Net profit fell 86 percent to $214 million (€186 million) as revenue declined 19 percent to $8.54 billion from the same period a year ago.
The fall in revenue was “predominantly due to a 37 percent lower oil price and 26 percent lower average container freight rates,” according to the group.
However, shares in the company rose as profit came in above expectations. Analysts polled by Bloomberg had predicted a net profit of just $38 million in the period.
“Management has had to slash costs over a long period and they have succeeded with that for another quarter,” Alm.
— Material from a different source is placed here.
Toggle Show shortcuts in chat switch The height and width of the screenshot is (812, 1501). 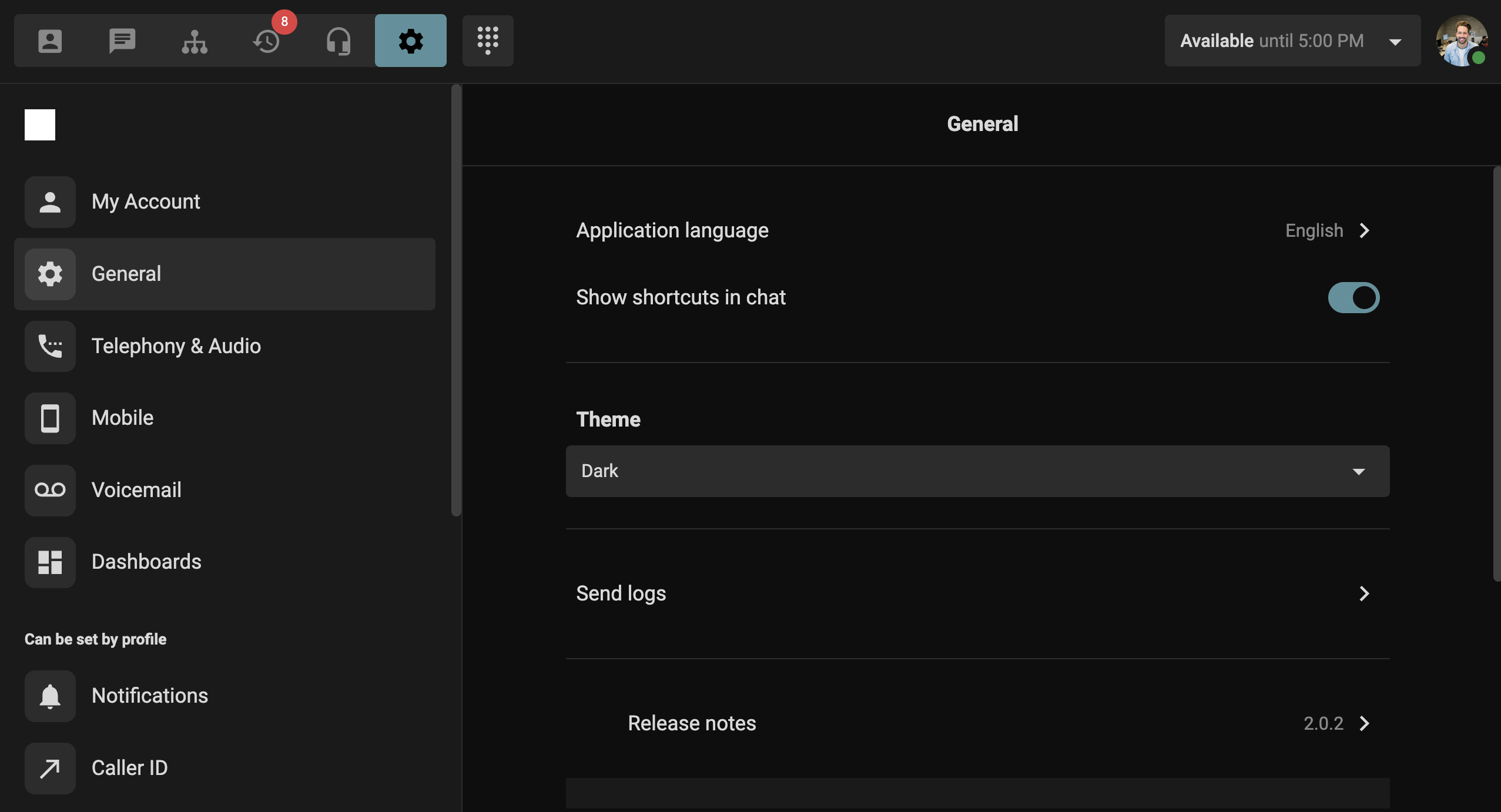pyautogui.click(x=1353, y=298)
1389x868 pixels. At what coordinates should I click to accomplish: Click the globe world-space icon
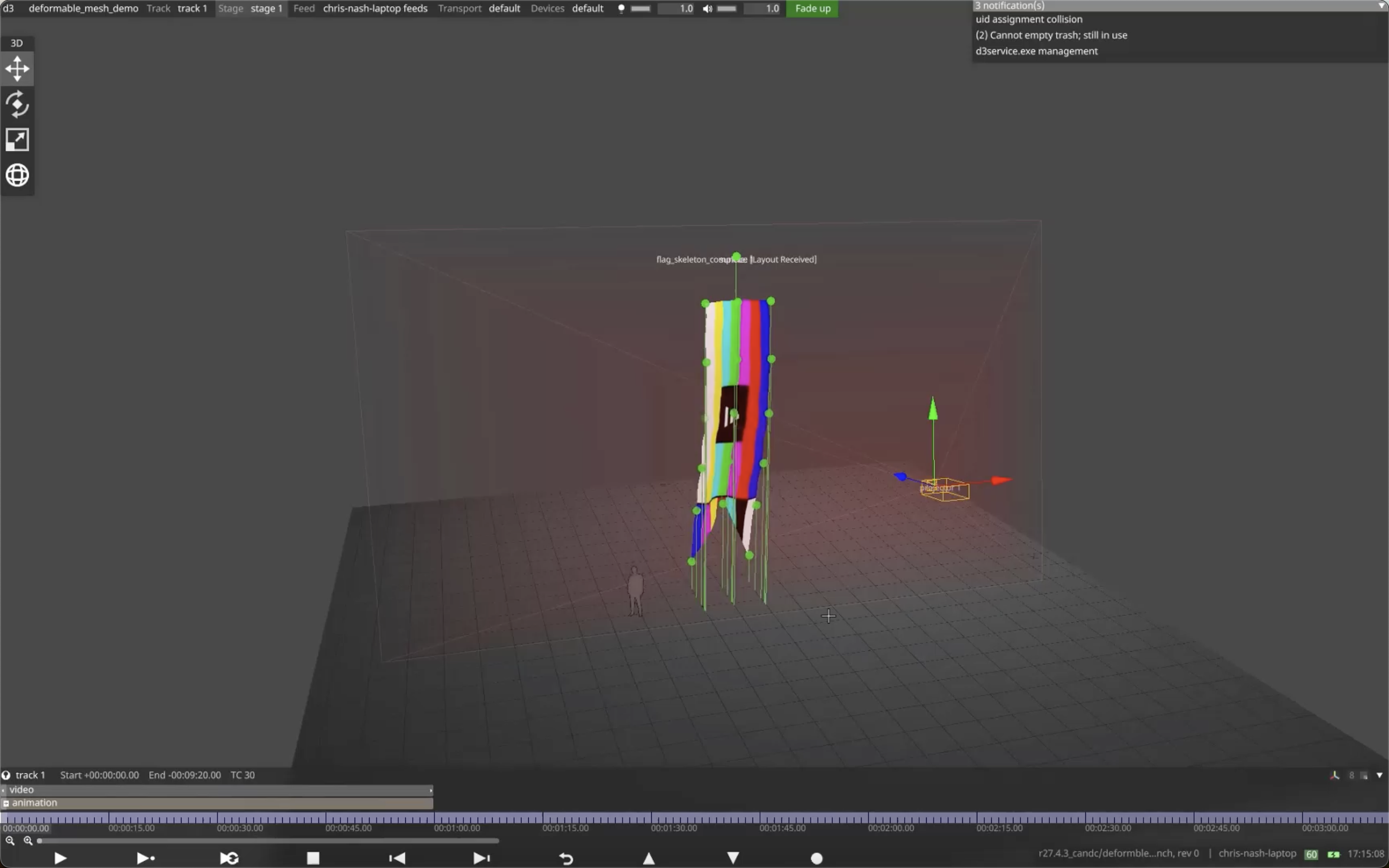click(x=17, y=175)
Brand analyst Michael Friis Jorgensen told Danish news agency Ritzau.
Everything “that is not controlled by global container and oil prices they deliver on”, he added.
Cost cuts helped Maersk Oil lower its break-even oil price to $40 to $45 per barrel from a previous level of $45 to $55.
Stripping out exploration costs, its operating expenses fell 21 percent.
Shipping unit Maersk Line, seen as an international trade bellwether, saw a 95 percent drop in net operating profit after tax to $37 million.
“Container freight rates declined across all trades, especially Maersk Line's key trades to and from Europe as well as Latin America and North America,” the company said.
Shares in Maersk were 5.1 percent higher in late morning trading on the Copenhagen bourse, where the main index was flat.